STATED PROBLEM: Render each line of the listing below as a JSON list of strings, one string per line, leaving out blank lines.

━━━━━━━━━━━━━━━━━━━━━━━━━━━━━━

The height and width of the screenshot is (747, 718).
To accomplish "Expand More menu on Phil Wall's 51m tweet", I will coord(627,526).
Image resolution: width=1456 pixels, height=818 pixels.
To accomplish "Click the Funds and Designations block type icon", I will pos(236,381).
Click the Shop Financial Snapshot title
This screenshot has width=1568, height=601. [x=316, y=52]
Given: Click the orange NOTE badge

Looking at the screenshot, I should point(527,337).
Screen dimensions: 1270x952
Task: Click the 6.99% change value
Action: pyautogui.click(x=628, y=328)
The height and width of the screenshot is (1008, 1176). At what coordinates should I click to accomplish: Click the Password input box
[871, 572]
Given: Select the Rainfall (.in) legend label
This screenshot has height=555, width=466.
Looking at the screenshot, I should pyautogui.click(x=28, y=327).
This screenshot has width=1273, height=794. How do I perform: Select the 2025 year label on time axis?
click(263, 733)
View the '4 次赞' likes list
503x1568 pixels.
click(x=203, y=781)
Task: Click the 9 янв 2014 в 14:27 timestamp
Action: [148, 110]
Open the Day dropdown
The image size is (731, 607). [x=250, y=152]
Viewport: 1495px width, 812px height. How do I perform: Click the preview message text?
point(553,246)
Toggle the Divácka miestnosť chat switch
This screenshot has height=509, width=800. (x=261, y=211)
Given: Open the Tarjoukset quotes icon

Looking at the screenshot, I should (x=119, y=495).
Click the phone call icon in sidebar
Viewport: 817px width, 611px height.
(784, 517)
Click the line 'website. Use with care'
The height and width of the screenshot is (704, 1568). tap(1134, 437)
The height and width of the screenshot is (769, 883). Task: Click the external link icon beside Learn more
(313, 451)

━━━━━━━━━━━━━━━━━━━━━━━━━━━━━━

THE OUTPUT:
[
  "The height and width of the screenshot is (747, 718).",
  "To accomplish \"Expand More menu on Phil Wall's 51m tweet\", I will coord(627,526).",
  "Image resolution: width=1456 pixels, height=818 pixels.",
  "To accomplish \"Click the Funds and Designations block type icon\", I will pos(236,381).",
  "Click the Shop Financial Snapshot title",
  "This screenshot has width=1568, height=601. [x=316, y=52]",
  "Given: Click the orange NOTE badge",
  "Looking at the screenshot, I should point(527,337).",
  "Screen dimensions: 1270x952",
  "Task: Click the 6.99% change value",
  "Action: pyautogui.click(x=628, y=328)",
  "The height and width of the screenshot is (1008, 1176). At what coordinates should I click to accomplish: Click the Password input box",
  "[871, 572]",
  "Given: Select the Rainfall (.in) legend label",
  "This screenshot has height=555, width=466.",
  "Looking at the screenshot, I should pyautogui.click(x=28, y=327).",
  "This screenshot has width=1273, height=794. How do I perform: Select the 2025 year label on time axis?",
  "click(263, 733)",
  "View the '4 次赞' likes list",
  "503x1568 pixels.",
  "click(x=203, y=781)",
  "Task: Click the 9 янв 2014 в 14:27 timestamp",
  "Action: [148, 110]",
  "Open the Day dropdown",
  "The image size is (731, 607). [x=250, y=152]",
  "Viewport: 1495px width, 812px height. How do I perform: Click the preview message text?",
  "point(553,246)",
  "Toggle the Divácka miestnosť chat switch",
  "This screenshot has height=509, width=800. (x=261, y=211)",
  "Given: Open the Tarjoukset quotes icon",
  "Looking at the screenshot, I should (x=119, y=495).",
  "Click the phone call icon in sidebar",
  "Viewport: 817px width, 611px height.",
  "(784, 517)",
  "Click the line 'website. Use with care'",
  "The height and width of the screenshot is (704, 1568). tap(1134, 437)",
  "The height and width of the screenshot is (769, 883). Task: Click the external link icon beside Learn more",
  "(313, 451)"
]